** START OF SELECTED EXTRACT **

Employment Law Training for Foreign Nationals: Compliance and Risk Prevention
Effective employment law training for foreign nationals is now essential to meet regulatory requirements without fines. It responds to stricter inspections of illegal work, new notification obligations (including ICAS), and changes in wages and insurance. The attorneys at ARROWS, a Prague-based law firm, clarify obligations and risks to protect management, HR, and foreign nationals from issues.

Table of contents
Key takeaways
- Training employees responsible for employing foreign nationals is no longer just a benefit, but an important prevention tool. Lack of knowledge of the rules can lead to significant sanctions and even allegations of illegal employment.
- Employers must comply with a range of statutory obligations, in particular verifying foreign nationals’ work authorisation, fulfilling notification duties towards authorities, and keeping the required records, including retaining the necessary documents.
- The rules differ depending on the type of foreign national. Correctly identifying the specific category and the related obligations is essential for lawful compliance and risk minimisation.
- Recent legislative changes have significantly expanded employers’ obligations. Training must reflect current requirements for notifying the commencement of employment of foreign nationals, changes to the minimum wage, and mandatory electronic communication with health insurance companies.
- High-quality training should not end with an explanation of legislation. The key is setting up internal processes, control mechanisms, and procedures for inspections so that the rules are actually applied in day-to-day practice.
Why employment law training for employing foreign nationals is a strategic necessity
Companies that employ foreign nationals operate under several legal regimes at once. In addition to the Employment Act under Czech law, they must address rules on the residence of foreign nationals, health and social insurance, and related international aspects. A mistake in one area often triggers consequences in others.
Any misstep can mean a fine, additional payments of contributions, complications in the employee’s residence proceedings, or disputes with authorities. Training therefore should not be a formal presentation, but a practical guide on how to prevent breaches of obligations in day-to-day operations.
The importance of training is also growing due to more intensive inspections. Authorities do not focus only on cases of obviously illegal work, but also on late notifications, inaccurate records, or inconsistencies between the employment contract and the foreign national’s work authorisation. In practice, it therefore makes sense to have support not only in internal procedures, but also through ongoing consultation on employment law.
In addition to legal impacts, there is also a commercial and reputational dimension. Information about sanctions or disputes may affect relationships with partners, investors, and job applicants. This is why training is part of broader risk management, not merely an internal HR obligation.
Basic legal framework
Any training should begin by distinguishing the main categories of foreign nationals. Different rules apply to citizens of EU, EEA and Swiss states, and different rules apply to third-country nationals. Different regimes also apply to family members, permanent residents, students, graduates, persons granted asylum, subsidiary protection, or temporary protection.
Correctly classifying the individual concerned is the foundation of lawful compliance. If an employer incorrectly assesses whether a foreign national has free access to the labour market or needs a specific authorisation, the risk of errors arises already during recruitment and contract execution.
Training should clearly explain to participants which document entitles a foreign national to reside and which entitles them to work, or when both authorisations are combined in a single document. For quick orientation in short-term regimes, the related overview of when a work permit for a foreign national for work up to 90 days in the Czech Republic is sufficient can also be helpful. This is precisely where confusion most often arises in practice.

** END OF SELECTED EXTRACT **
** START OF DATA PROVIDED **

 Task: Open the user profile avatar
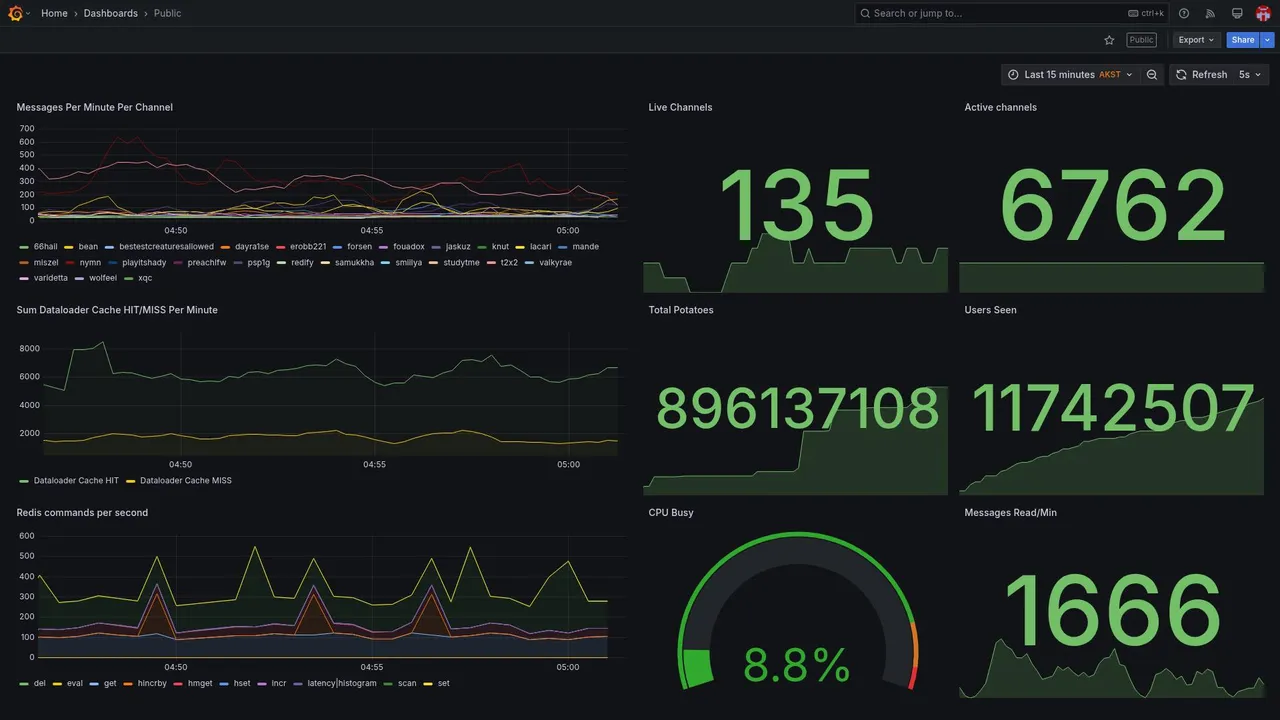(x=1263, y=13)
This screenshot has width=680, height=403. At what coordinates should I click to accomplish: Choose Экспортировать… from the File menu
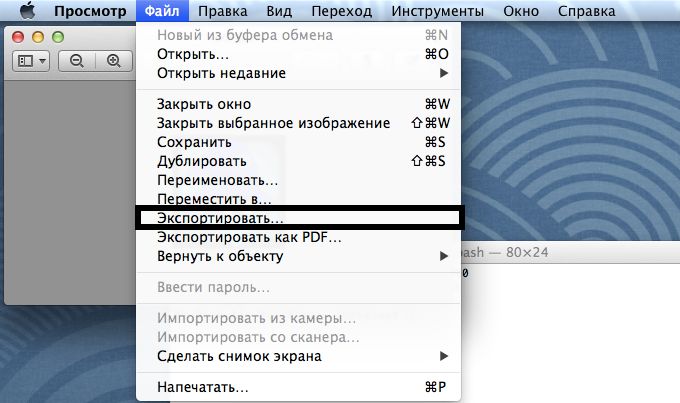(x=220, y=217)
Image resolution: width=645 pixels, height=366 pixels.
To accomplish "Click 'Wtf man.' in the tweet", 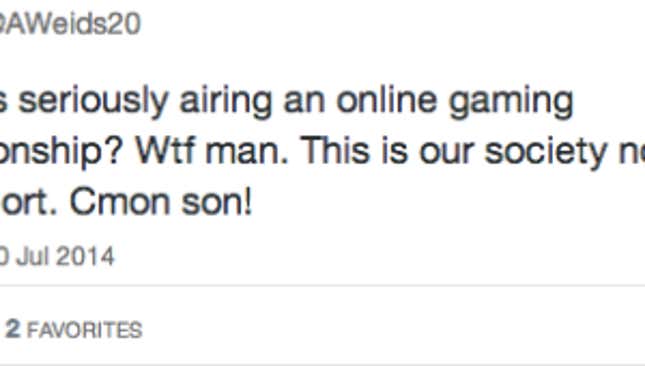I will pyautogui.click(x=212, y=150).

** END OF DATA PROVIDED **

WRITTEN TASKS:
a – In the article on employing foreign nationals, rewrite the paragraph that begins "The importance of training is also growing" as a short bulleted list that keeps its main facts.
b – Answer these questions from the article on employing foreign nationals:
(i) In which city is the law firm ARROWS based?
(ii) Besides the Employment Act, what areas of rules must companies employing foreign nationals address?
(iii) According to the key takeaways, what kind of communication with health insurance companies is now mandatory?
The records are separate material with no link to the article.

ANSWERS:
a –
- Training matters more because inspections have become more intensive.
- Authorities look not only at obviously illegal work but also at late notifications, inaccurate records, and mismatches between the employment contract and the foreign national's work authorization.
- It makes sense to rely on internal procedures and also on ongoing consultation on employment law.

b –
(i) Prague.
(ii) Rules on the residence of foreign nationals, health and social insurance, and related international aspects.
(iii) Electronic communication.